BEGIN
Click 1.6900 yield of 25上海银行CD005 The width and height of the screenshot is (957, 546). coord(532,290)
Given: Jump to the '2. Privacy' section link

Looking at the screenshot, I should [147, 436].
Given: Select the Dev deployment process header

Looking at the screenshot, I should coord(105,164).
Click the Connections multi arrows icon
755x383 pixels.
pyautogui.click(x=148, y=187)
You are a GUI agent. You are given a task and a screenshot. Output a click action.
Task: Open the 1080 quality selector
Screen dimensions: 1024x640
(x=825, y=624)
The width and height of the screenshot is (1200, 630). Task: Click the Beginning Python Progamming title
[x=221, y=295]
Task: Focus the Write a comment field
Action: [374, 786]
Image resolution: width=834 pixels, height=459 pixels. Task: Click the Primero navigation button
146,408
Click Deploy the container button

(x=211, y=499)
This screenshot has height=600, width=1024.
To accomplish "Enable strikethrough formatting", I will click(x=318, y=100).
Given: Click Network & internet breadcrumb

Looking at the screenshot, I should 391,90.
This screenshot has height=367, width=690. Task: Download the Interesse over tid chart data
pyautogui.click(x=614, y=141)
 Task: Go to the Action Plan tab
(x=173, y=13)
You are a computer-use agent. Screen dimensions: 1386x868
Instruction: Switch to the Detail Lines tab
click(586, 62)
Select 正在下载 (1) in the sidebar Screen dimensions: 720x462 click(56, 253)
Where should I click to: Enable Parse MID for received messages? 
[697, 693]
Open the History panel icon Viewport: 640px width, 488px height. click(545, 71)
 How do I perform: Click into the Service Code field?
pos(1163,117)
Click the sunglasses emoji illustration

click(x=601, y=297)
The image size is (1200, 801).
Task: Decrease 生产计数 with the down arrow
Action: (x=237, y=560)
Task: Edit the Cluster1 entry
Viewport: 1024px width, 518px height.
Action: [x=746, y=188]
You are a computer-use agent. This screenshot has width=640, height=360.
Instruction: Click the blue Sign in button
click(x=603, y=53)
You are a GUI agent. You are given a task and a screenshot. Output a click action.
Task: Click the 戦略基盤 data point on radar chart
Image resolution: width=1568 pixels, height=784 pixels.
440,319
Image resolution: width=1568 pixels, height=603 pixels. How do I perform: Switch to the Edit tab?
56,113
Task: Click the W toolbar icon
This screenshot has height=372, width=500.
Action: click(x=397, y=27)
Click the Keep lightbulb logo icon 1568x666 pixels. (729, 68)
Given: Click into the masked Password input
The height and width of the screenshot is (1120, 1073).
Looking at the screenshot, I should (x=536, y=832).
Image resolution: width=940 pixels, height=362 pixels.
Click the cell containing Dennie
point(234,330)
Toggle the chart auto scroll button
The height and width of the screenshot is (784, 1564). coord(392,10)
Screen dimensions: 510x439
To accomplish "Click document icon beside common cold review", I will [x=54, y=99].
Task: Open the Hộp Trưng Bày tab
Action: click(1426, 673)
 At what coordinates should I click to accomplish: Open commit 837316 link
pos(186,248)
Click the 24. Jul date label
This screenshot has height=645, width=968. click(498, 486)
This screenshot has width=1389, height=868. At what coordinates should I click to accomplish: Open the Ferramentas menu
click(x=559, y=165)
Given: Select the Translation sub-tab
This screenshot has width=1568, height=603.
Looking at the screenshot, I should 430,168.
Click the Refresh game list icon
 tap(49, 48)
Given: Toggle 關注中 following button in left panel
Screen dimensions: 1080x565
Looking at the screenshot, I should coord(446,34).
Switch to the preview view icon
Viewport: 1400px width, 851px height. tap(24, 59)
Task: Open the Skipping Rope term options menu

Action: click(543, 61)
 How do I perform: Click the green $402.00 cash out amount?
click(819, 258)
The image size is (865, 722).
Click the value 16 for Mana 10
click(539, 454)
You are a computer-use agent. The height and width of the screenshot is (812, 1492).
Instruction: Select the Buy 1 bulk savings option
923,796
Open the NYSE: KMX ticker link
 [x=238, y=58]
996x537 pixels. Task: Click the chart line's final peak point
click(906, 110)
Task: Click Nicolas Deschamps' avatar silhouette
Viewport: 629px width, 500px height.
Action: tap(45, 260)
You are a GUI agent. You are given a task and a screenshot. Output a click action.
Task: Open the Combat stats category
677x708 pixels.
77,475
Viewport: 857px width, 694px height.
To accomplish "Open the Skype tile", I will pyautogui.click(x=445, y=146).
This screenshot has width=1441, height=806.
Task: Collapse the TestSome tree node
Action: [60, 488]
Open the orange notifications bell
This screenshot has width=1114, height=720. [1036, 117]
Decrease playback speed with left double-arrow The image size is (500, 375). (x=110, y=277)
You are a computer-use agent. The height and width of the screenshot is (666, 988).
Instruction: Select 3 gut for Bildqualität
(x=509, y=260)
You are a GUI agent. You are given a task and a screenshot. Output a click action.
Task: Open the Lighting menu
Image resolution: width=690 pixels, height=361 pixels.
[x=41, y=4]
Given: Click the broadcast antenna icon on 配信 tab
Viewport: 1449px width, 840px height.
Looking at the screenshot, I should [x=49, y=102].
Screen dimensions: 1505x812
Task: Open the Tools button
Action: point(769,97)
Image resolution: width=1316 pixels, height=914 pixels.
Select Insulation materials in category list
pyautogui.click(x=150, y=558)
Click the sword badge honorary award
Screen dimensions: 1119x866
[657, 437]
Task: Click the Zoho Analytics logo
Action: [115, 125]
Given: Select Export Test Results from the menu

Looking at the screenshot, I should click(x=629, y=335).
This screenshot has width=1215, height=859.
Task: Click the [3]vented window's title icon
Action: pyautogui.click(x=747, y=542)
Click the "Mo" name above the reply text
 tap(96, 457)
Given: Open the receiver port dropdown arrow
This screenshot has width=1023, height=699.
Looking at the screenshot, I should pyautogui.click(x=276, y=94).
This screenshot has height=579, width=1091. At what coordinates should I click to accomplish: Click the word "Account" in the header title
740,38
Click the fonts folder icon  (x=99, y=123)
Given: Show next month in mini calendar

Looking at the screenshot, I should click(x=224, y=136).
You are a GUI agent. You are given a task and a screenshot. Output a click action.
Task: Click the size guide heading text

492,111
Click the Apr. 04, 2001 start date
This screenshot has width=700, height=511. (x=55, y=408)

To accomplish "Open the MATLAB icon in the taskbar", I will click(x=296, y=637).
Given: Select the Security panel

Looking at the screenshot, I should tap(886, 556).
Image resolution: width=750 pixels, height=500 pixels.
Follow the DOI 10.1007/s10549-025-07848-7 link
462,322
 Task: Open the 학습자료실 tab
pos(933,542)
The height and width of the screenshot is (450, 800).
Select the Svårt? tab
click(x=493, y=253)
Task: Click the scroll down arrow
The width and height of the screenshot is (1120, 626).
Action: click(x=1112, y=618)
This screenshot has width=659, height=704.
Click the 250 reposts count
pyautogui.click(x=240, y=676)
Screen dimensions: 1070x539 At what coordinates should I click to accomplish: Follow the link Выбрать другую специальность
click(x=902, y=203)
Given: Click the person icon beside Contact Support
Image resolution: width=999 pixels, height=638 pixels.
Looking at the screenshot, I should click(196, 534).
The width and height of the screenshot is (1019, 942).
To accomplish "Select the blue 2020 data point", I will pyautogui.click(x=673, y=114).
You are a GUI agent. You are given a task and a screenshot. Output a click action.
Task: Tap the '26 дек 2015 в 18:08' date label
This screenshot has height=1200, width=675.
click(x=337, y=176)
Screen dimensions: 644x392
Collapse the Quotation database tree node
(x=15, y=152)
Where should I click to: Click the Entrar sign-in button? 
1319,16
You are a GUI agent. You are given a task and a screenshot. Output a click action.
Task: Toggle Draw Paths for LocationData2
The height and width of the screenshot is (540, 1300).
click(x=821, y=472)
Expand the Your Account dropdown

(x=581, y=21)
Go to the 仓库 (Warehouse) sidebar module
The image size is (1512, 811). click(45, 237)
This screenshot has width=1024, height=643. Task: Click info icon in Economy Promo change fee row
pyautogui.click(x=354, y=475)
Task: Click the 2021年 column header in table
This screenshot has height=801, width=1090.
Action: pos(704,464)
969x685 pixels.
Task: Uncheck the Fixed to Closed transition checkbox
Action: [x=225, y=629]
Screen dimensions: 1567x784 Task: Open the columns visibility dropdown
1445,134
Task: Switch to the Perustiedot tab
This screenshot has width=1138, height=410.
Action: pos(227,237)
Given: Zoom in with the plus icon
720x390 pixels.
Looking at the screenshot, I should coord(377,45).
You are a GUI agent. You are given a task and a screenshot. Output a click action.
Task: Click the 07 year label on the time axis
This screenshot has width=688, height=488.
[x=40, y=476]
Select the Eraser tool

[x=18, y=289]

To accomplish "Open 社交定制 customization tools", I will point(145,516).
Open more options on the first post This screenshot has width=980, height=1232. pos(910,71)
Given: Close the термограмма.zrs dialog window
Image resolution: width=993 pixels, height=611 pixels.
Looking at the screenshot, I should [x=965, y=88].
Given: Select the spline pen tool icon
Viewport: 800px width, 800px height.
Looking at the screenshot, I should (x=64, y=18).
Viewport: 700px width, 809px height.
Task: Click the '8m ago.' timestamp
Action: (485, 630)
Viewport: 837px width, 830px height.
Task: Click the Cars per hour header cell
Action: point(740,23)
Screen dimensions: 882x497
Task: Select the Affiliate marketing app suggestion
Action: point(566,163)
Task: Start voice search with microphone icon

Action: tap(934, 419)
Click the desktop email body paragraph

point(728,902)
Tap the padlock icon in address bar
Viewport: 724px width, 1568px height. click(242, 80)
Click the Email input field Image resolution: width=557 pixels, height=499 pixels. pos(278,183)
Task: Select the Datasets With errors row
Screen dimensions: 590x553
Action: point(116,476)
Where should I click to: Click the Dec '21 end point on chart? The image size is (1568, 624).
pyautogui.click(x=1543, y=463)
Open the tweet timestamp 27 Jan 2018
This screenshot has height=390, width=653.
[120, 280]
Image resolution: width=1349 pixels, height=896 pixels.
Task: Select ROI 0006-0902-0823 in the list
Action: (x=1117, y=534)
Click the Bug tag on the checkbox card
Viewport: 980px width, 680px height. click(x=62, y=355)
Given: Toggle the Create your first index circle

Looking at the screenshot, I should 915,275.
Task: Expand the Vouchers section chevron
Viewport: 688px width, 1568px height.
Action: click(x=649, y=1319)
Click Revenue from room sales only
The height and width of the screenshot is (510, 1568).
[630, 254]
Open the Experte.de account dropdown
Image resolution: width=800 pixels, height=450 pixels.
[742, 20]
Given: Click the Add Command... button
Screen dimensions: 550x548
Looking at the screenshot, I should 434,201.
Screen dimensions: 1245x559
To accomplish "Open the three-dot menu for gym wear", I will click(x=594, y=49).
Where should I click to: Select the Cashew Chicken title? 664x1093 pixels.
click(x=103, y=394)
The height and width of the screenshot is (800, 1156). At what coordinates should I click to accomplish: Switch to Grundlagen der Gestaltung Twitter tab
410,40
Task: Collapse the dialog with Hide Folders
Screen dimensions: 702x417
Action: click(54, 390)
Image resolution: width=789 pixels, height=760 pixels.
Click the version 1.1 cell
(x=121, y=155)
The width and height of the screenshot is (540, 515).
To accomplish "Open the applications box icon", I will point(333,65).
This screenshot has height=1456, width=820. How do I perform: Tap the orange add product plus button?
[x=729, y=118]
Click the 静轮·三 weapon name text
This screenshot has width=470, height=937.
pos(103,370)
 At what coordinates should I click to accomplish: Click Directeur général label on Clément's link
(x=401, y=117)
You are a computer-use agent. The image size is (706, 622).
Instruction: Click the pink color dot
END
The lines that mention the word "left" should be pulled from the records above.

* OUTPUT FOR THIS EXERCISE *
Given: Toggle 關注中 following button in left panel
Decrease playback speed with left double-arrow The image size is (500, 375). (x=110, y=277)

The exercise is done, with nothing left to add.